- [Task] Among the lines below, output only those between the line holding "Given: Tap the envelope icon on email button" and the line holding "This screenshot has width=905, height=486.", inclusive, exactly as written and with no pictures.

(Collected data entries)
··········

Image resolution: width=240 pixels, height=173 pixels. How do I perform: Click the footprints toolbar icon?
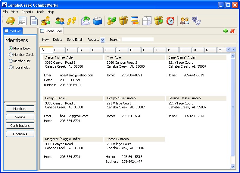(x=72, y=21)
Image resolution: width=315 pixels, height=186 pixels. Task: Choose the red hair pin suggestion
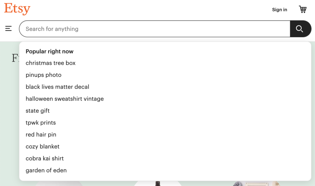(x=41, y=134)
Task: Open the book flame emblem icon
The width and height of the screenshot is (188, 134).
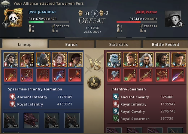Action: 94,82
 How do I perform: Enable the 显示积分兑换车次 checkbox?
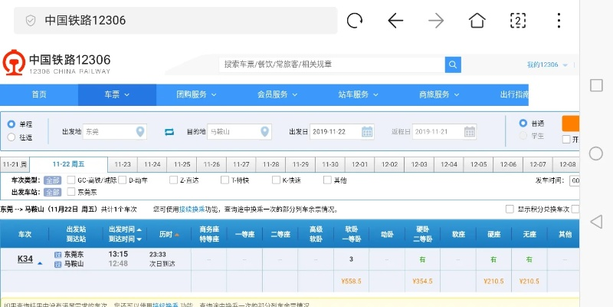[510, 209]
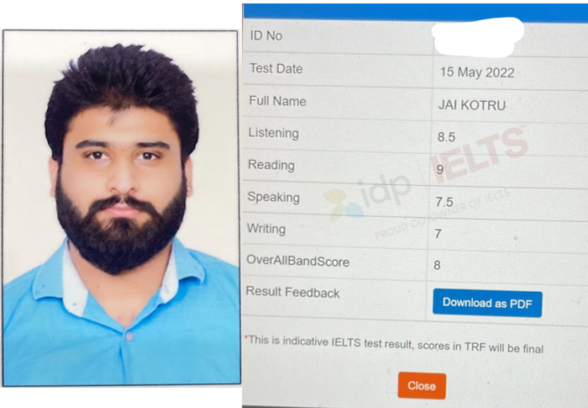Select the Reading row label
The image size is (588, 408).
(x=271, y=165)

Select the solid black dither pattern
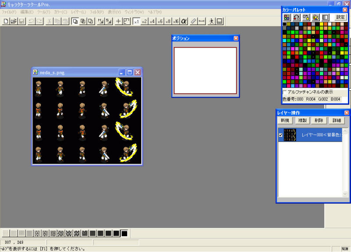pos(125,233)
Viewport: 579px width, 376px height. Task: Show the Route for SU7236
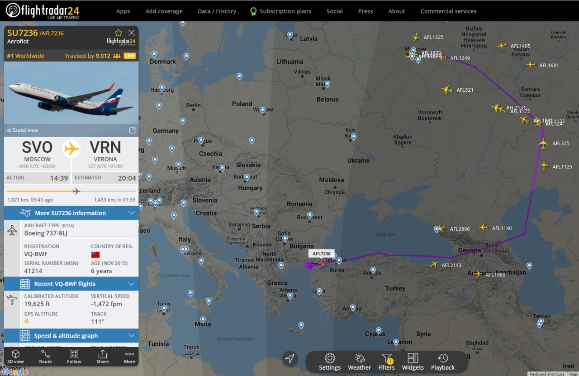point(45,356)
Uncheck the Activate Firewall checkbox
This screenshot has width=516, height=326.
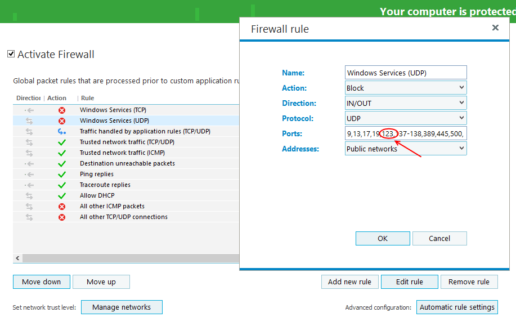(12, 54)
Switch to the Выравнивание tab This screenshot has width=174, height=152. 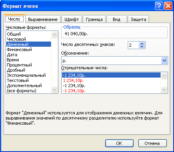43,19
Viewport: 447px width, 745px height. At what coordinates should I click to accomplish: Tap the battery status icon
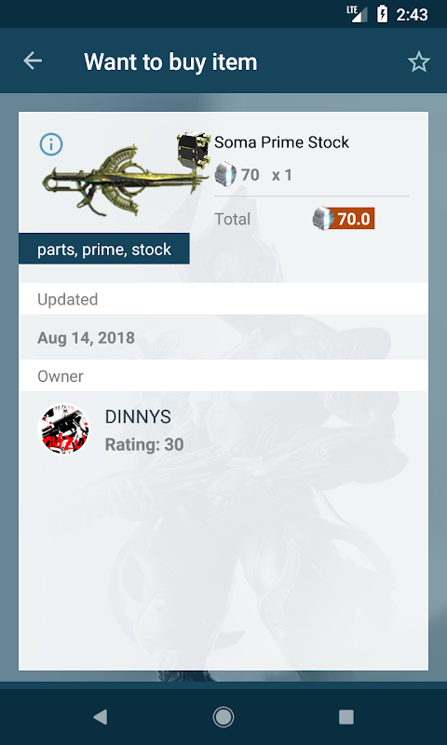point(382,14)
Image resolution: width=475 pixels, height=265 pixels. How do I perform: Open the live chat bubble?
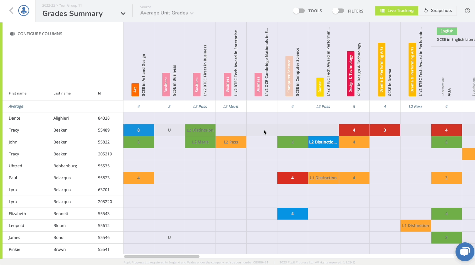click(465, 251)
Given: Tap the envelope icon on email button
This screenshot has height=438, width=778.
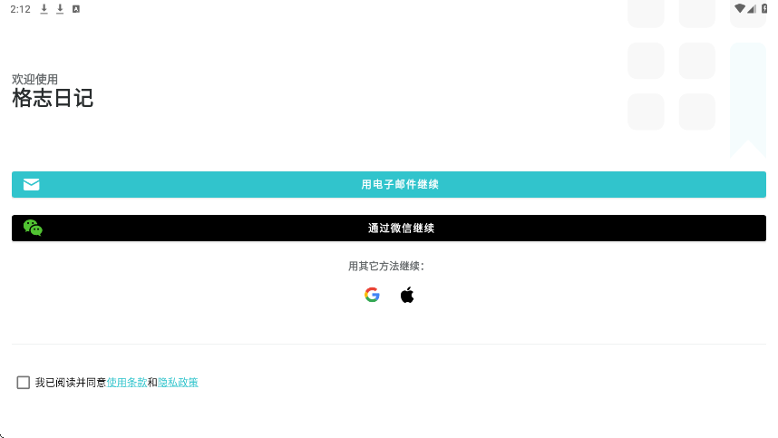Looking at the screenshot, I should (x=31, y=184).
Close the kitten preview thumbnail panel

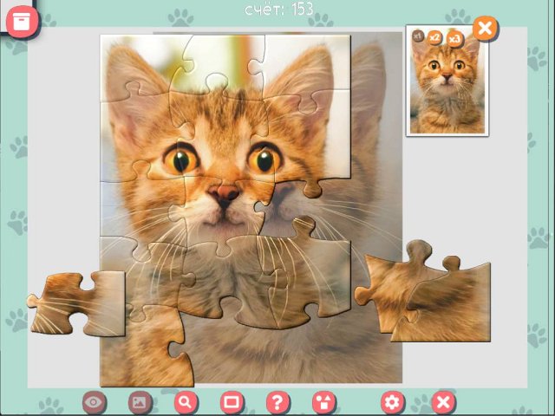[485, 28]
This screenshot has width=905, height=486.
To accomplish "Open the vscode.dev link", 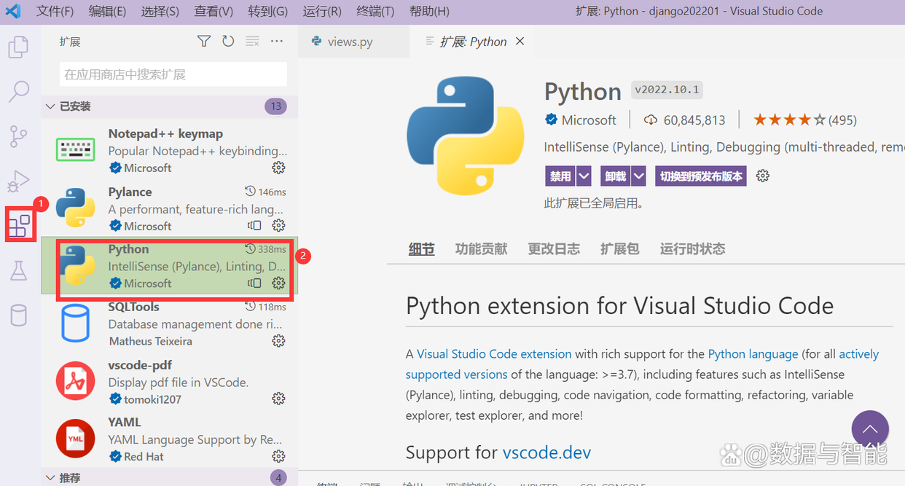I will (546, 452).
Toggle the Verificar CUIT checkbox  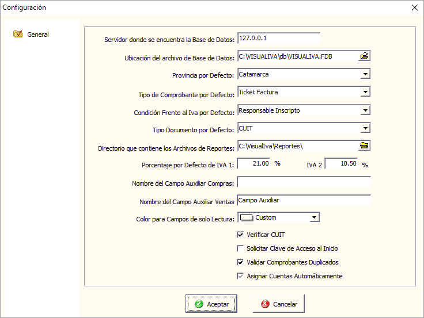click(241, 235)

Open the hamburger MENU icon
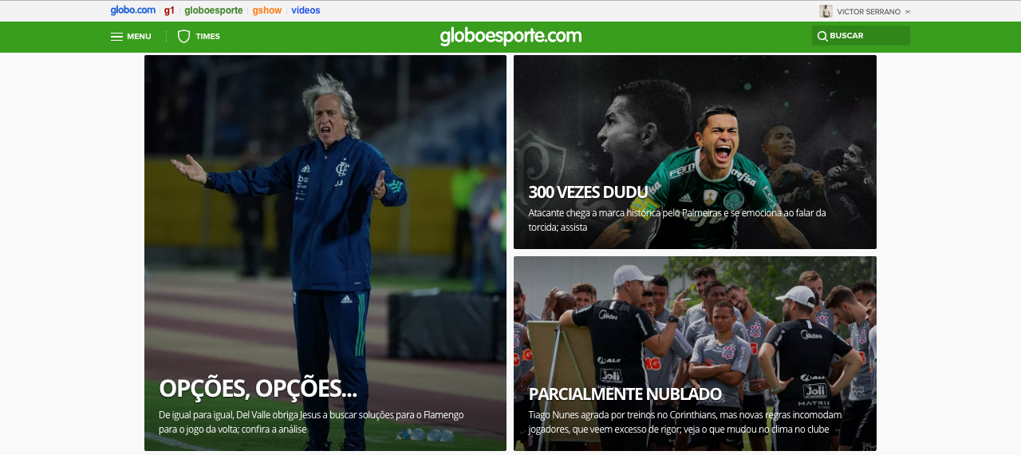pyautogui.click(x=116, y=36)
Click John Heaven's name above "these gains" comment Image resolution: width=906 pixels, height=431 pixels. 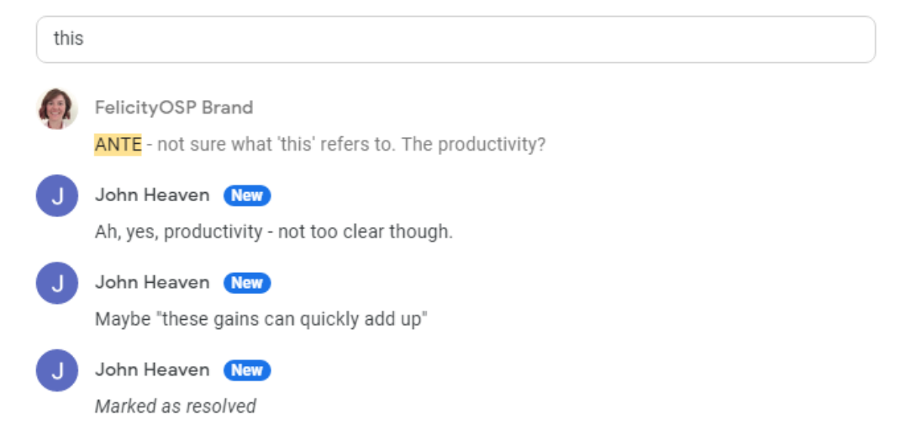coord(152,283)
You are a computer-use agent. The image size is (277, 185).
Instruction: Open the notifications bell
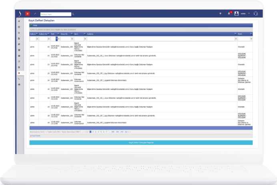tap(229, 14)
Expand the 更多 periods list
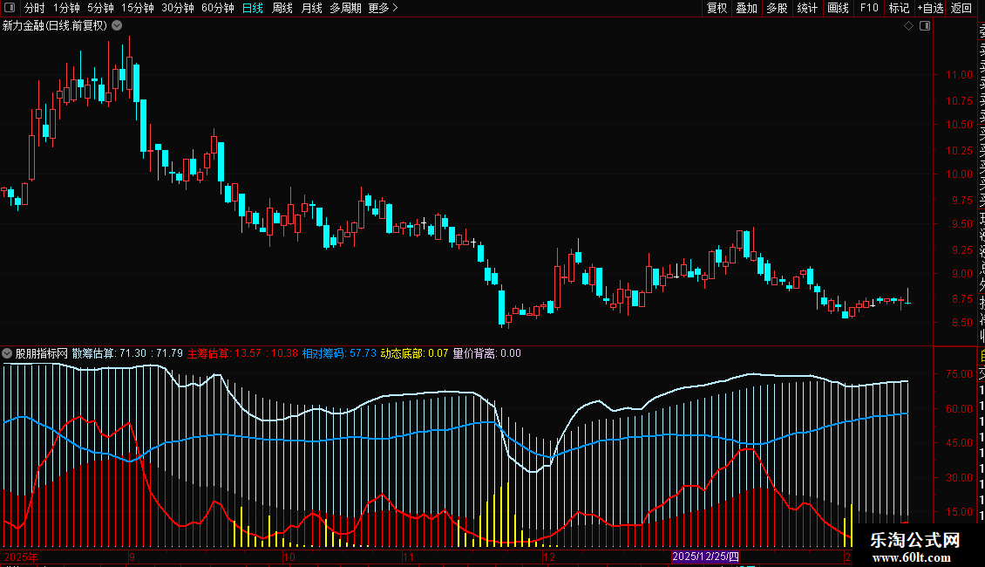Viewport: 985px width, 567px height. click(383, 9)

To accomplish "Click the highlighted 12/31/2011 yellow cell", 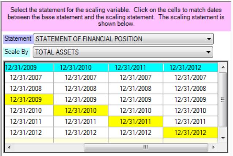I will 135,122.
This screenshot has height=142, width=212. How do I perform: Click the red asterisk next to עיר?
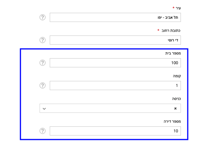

··········

- [Answer for the task]
Given: Tap the envelope icon on email button
This screenshot has height=438, width=778.
Looking at the screenshot, I should (x=31, y=184).
Close the kitten preview thumbnail panel

[485, 28]
This screenshot has width=905, height=486.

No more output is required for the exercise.